His moves that led to the Senate investigation of Vice President Jojo Binay and son Makati Mayor Junjun Binay must come from deep-seated hostility.
No pretense of being fair. Only the fury-driven assault is what the public sees in Trillanes.
He has accused the Binays not just of enriching themselves by corruption but also with bribing two justices of the Court of Appeals.
Is this good for national interest: a senator, spewing out venom, waging a battle or, in the quixotic viewpoint, a crusade against evil?
It would depend.
Even if he's morally convinced that the Binays paid each justice P20 million to squelch the suspension of the mayor but doesn't have the kind of evidence that persuades the Supreme Court that the magistrates were probably corrupted, Trillanes will be hooted at, if not hounded out of the Senate. Surely, it could dash to pieces his ambition of seeking higher office.
It's a gambit that involves more than a sacrificed pawn.
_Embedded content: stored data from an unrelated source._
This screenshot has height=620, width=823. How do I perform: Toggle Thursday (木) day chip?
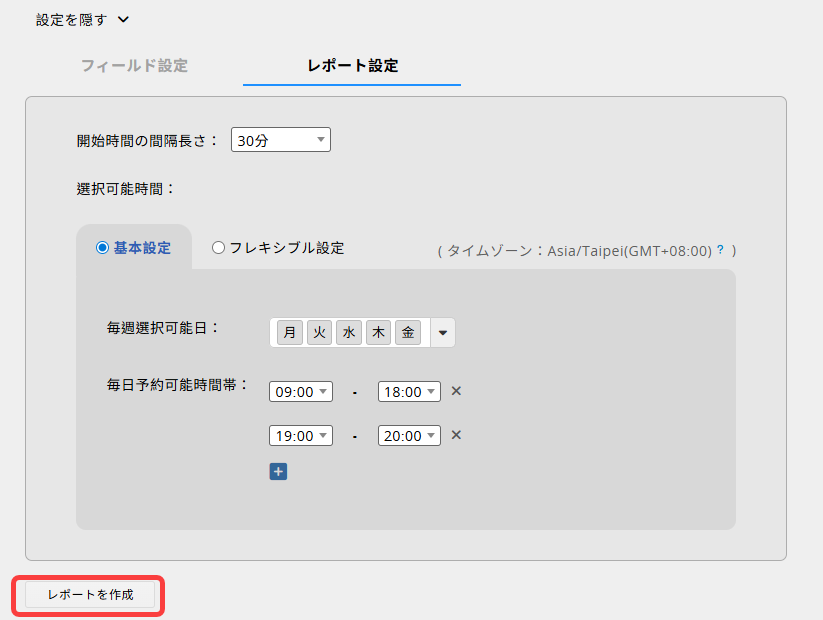(378, 333)
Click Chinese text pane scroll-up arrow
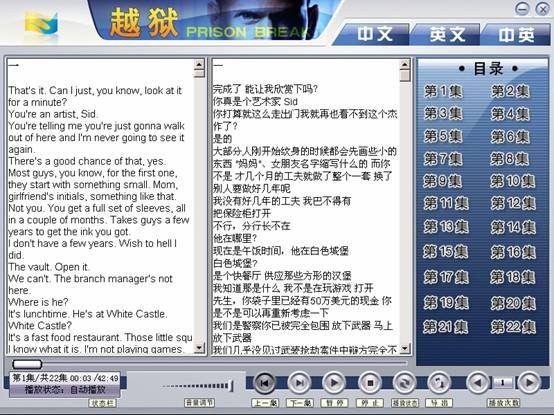The width and height of the screenshot is (554, 415). tap(405, 64)
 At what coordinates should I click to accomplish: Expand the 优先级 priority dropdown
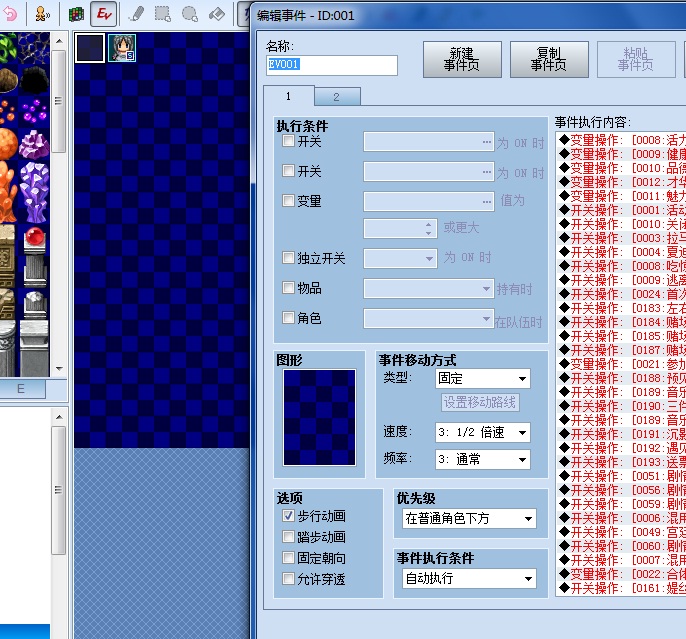(x=469, y=519)
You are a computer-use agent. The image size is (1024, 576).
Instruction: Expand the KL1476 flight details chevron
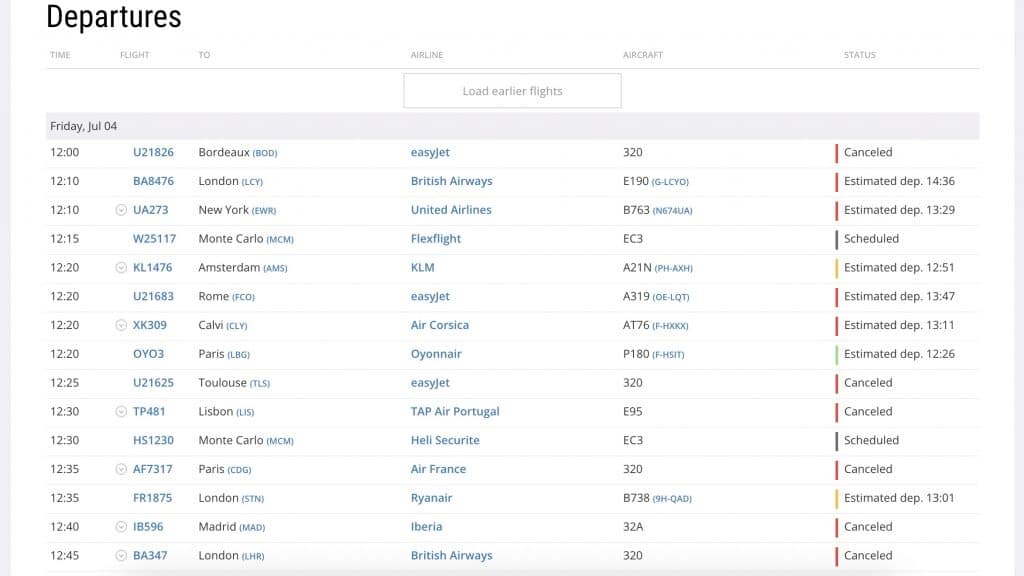[121, 268]
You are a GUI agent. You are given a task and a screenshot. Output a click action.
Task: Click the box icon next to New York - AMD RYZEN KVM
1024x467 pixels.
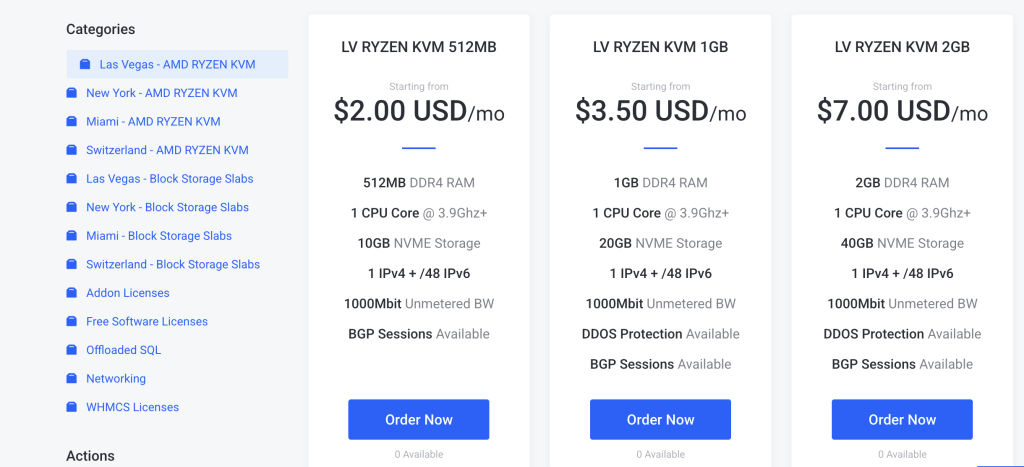tap(71, 93)
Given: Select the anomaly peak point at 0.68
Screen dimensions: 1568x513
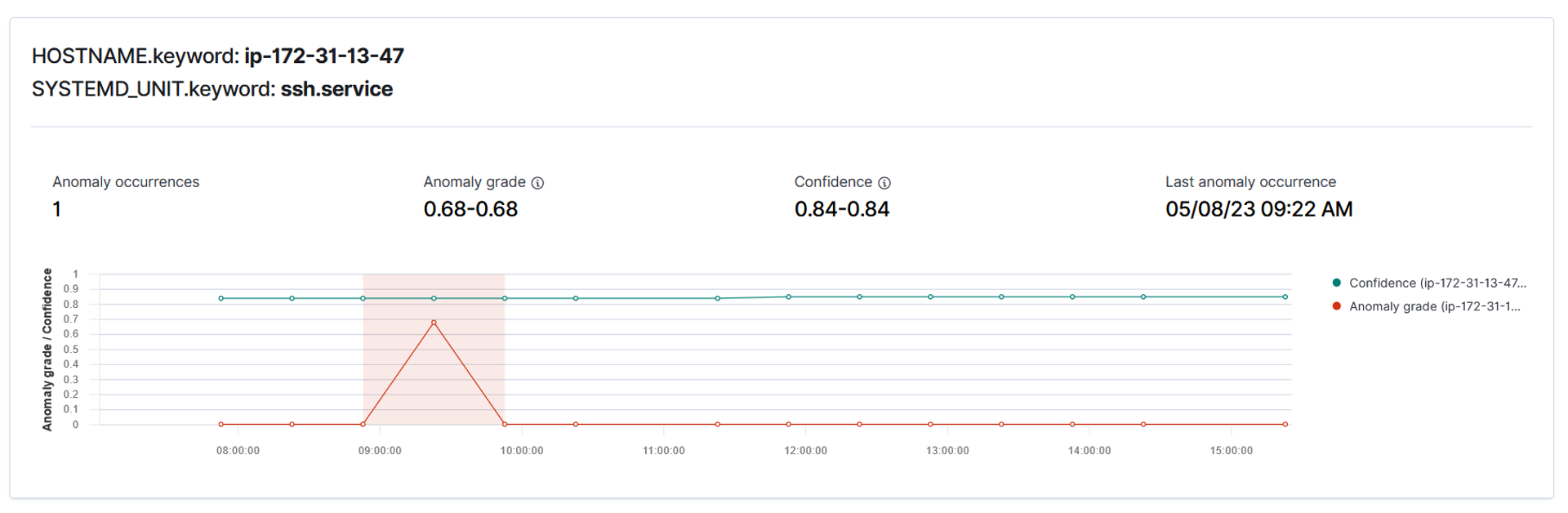Looking at the screenshot, I should (x=434, y=323).
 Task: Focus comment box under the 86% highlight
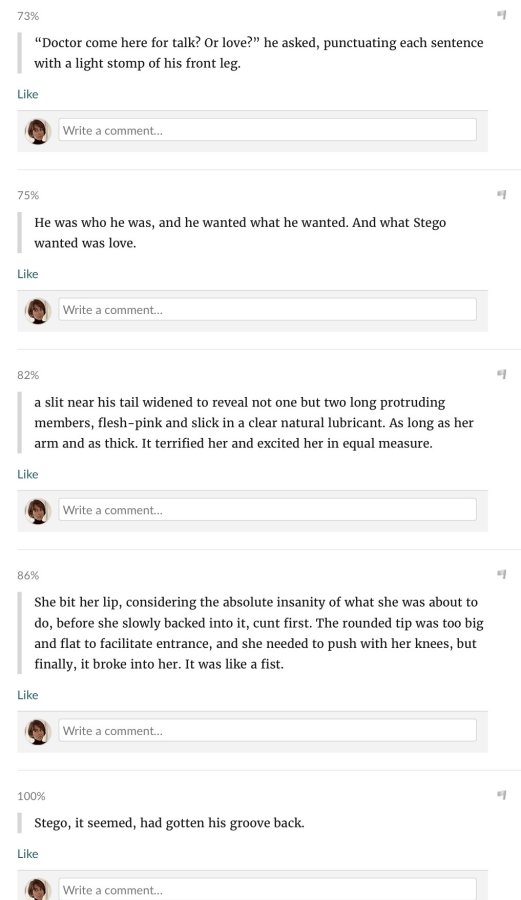[267, 731]
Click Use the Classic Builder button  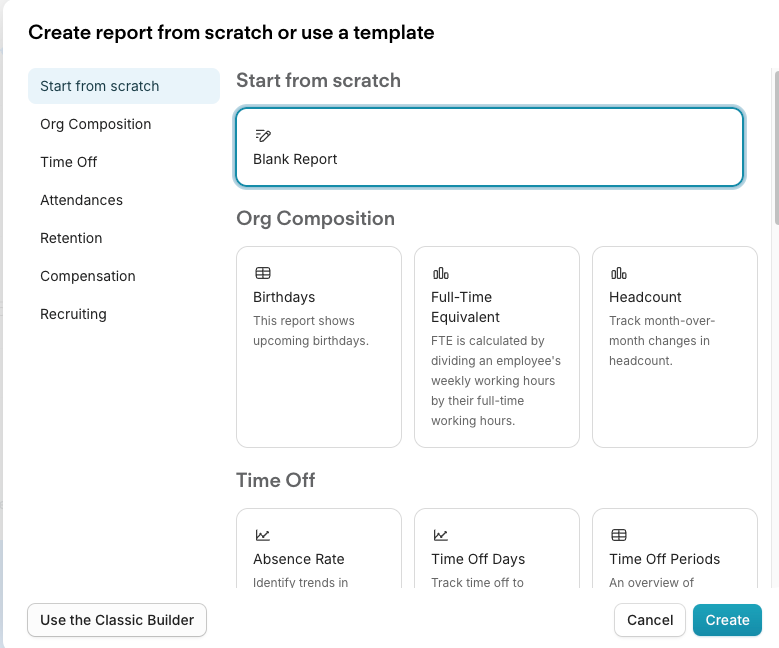pyautogui.click(x=117, y=620)
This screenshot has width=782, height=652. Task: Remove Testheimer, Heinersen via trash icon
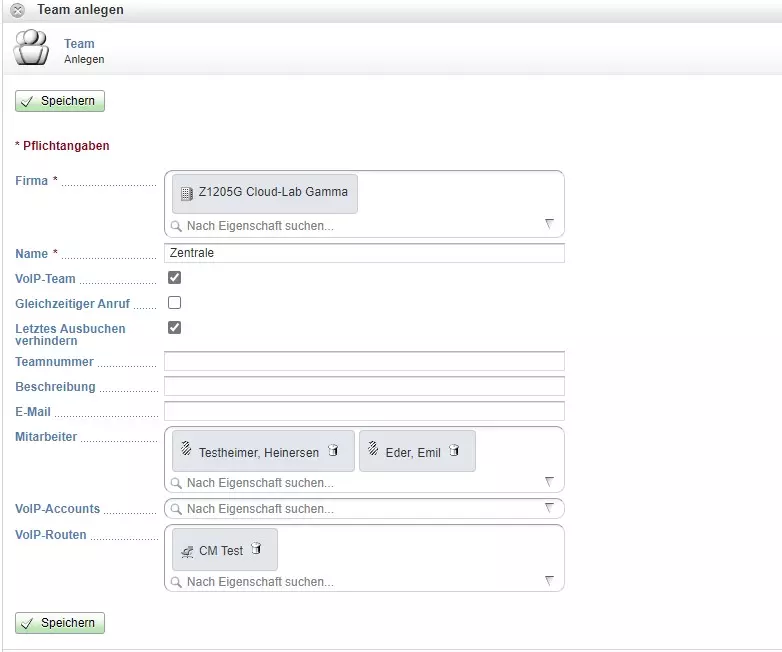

This is no mere Oakwood caper. He risks a lot else: the consequences of the anti-Binay slander and dragging to the mud two justices and the judiciary.
He could lose more than face and shirt.
Clown or not
He might beat the libel charge with claim of parliamentary immunity. But if he couldn't supply proof, he'd face public wrath and censure by his peers.
Is Trillanes doing a political striptease, as the Binay camp jeers?
More of a tightrope walk high up in the air. Which could send him crashing down, a shamed clown, or could land him on his feet, a triumphant hero who gambled all to stop someone he believed was a scoundrel who wanted to be president.